* _OBJECTIVE_
Copy the listing below verbatim, from the line with "Expand the Habit 3 tree item" up to and including the line with "click(457, 49)".

::::::::::

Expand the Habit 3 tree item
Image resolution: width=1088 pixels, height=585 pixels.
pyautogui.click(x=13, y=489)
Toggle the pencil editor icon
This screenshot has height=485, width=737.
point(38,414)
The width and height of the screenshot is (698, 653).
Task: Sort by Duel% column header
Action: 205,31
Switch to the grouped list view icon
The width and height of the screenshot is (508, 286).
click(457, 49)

::::::::::

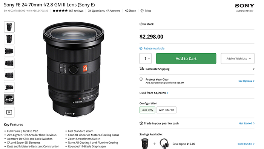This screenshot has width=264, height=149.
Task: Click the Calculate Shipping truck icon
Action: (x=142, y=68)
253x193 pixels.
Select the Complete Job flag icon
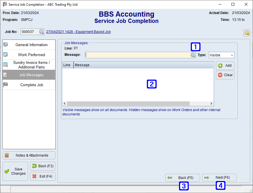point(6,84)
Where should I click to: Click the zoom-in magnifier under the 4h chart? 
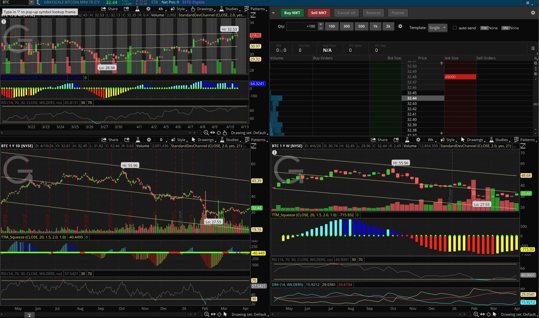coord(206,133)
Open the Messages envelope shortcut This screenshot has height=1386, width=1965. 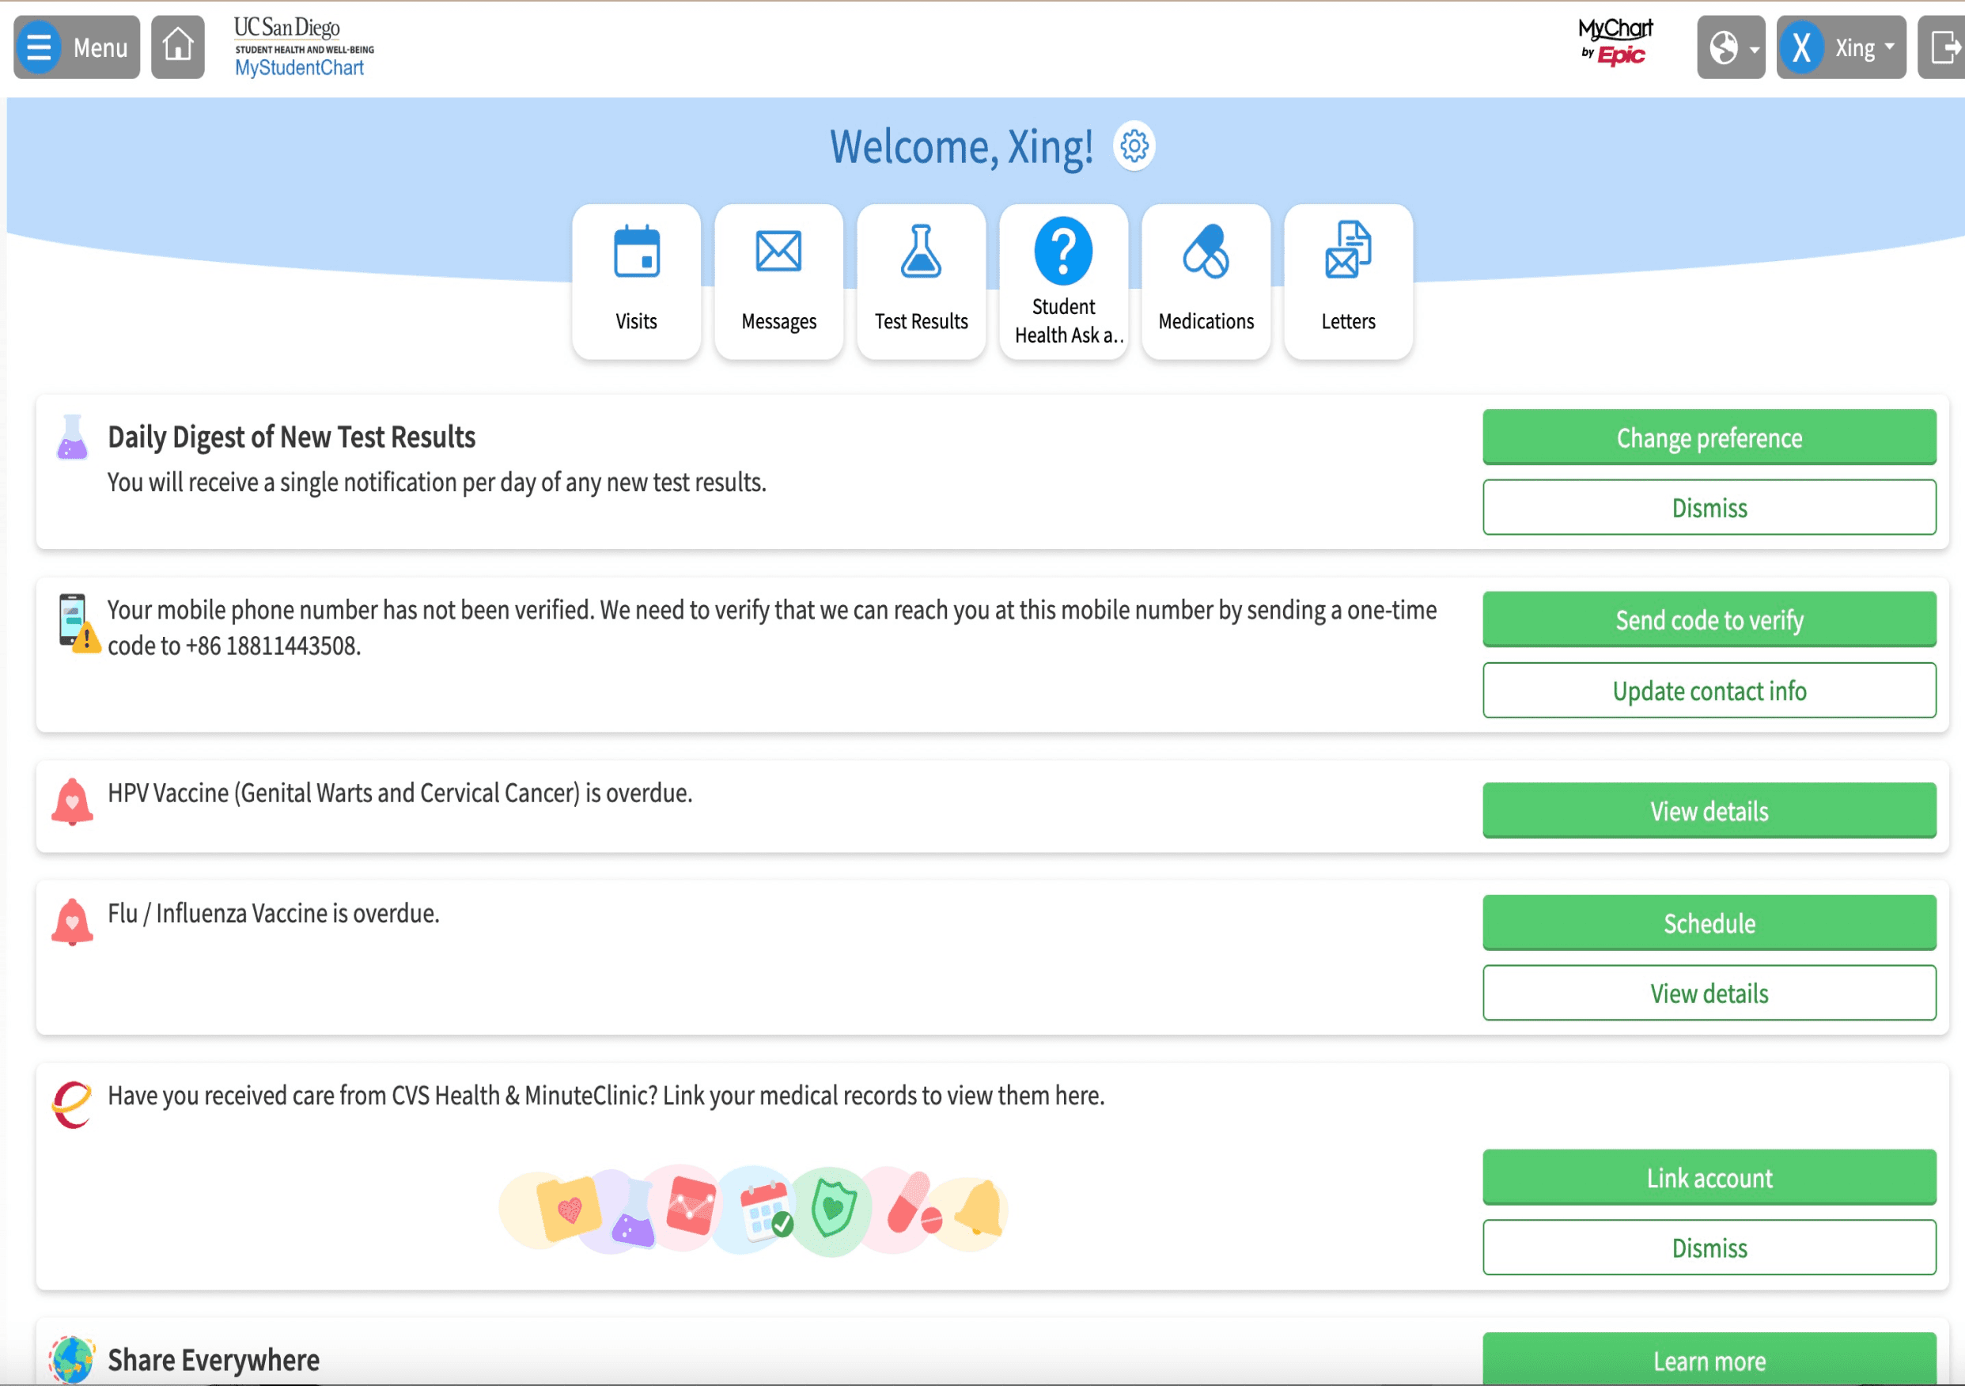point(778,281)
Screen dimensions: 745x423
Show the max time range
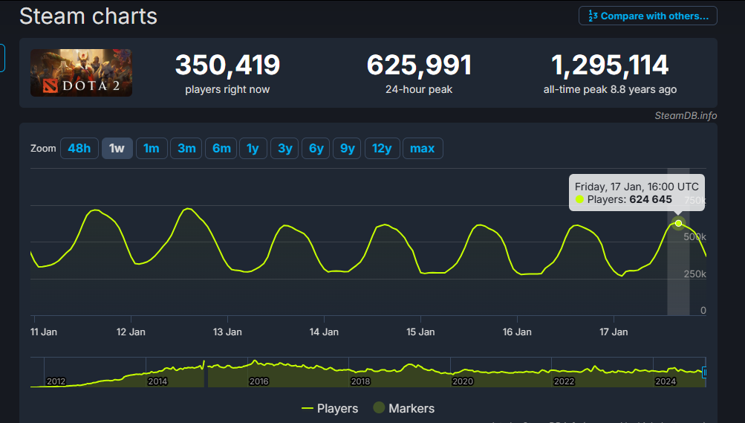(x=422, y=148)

::::::::::

* _SOLUTION TO THIS TASK_
Expand the Habit 3 tree item
Image resolution: width=1088 pixels, height=585 pixels.
pyautogui.click(x=13, y=489)
Toggle the pencil editor icon
This screenshot has height=485, width=737.
point(38,414)
The width and height of the screenshot is (698, 653).
Task: Sort by Duel% column header
Action: 205,31
Switch to the grouped list view icon
The width and height of the screenshot is (508, 286).
click(457, 49)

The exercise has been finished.